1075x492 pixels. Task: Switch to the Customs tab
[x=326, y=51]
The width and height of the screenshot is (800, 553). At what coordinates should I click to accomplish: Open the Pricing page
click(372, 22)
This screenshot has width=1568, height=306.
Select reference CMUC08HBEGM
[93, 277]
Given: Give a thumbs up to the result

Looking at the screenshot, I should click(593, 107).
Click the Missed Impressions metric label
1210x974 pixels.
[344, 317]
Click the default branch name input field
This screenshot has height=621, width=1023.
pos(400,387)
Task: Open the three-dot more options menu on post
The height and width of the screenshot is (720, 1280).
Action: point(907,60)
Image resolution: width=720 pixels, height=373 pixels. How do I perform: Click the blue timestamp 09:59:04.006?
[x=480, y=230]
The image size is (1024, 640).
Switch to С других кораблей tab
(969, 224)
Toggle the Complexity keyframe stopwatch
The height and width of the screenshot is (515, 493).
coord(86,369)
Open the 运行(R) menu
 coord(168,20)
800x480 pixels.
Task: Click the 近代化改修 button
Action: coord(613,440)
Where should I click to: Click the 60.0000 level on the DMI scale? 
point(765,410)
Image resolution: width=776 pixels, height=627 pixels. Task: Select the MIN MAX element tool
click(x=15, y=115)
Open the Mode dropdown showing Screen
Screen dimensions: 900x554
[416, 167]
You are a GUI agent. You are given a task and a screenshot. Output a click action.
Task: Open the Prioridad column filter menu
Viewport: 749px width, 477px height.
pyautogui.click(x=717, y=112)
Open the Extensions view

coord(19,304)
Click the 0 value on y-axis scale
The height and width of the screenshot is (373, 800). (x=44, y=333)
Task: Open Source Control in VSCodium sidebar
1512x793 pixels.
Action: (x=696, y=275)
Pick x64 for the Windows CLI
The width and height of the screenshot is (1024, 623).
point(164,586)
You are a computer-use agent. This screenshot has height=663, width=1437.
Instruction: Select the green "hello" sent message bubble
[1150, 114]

What you are asked to do :: Would you repeat each of the records above exactly?

Solution ::
1075x492 pixels. Task: Switch to the Customs tab
[x=326, y=51]
The width and height of the screenshot is (800, 553). At what coordinates should I click to accomplish: Open the Pricing page
click(372, 22)
This screenshot has width=1568, height=306.
Select reference CMUC08HBEGM
[93, 277]
Given: Give a thumbs up to the result

Looking at the screenshot, I should click(593, 107).
Click the Missed Impressions metric label
1210x974 pixels.
[344, 317]
Click the default branch name input field
This screenshot has height=621, width=1023.
pos(400,387)
Task: Open the three-dot more options menu on post
The height and width of the screenshot is (720, 1280).
Action: point(907,60)
Image resolution: width=720 pixels, height=373 pixels. How do I perform: Click the blue timestamp 09:59:04.006?
[x=480, y=230]
The image size is (1024, 640).
Switch to С других кораблей tab
(969, 224)
Toggle the Complexity keyframe stopwatch
The height and width of the screenshot is (515, 493).
coord(86,369)
Open the 运行(R) menu
 coord(168,20)
800x480 pixels.
Task: Click the 近代化改修 button
Action: coord(613,440)
Where should I click to: Click the 60.0000 level on the DMI scale? 
point(765,410)
Image resolution: width=776 pixels, height=627 pixels. Task: Select the MIN MAX element tool
click(x=15, y=115)
Open the Mode dropdown showing Screen
Screen dimensions: 900x554
[416, 167]
You are a GUI agent. You are given a task and a screenshot. Output a click action.
Task: Open the Prioridad column filter menu
Viewport: 749px width, 477px height.
pyautogui.click(x=717, y=112)
Open the Extensions view

coord(19,304)
Click the 0 value on y-axis scale
The height and width of the screenshot is (373, 800). (x=44, y=333)
Task: Open Source Control in VSCodium sidebar
1512x793 pixels.
Action: (x=696, y=275)
Pick x64 for the Windows CLI
The width and height of the screenshot is (1024, 623).
point(164,586)
You are a computer-use agent. This screenshot has height=663, width=1437.
Instruction: Select the green "hello" sent message bubble
[1150, 114]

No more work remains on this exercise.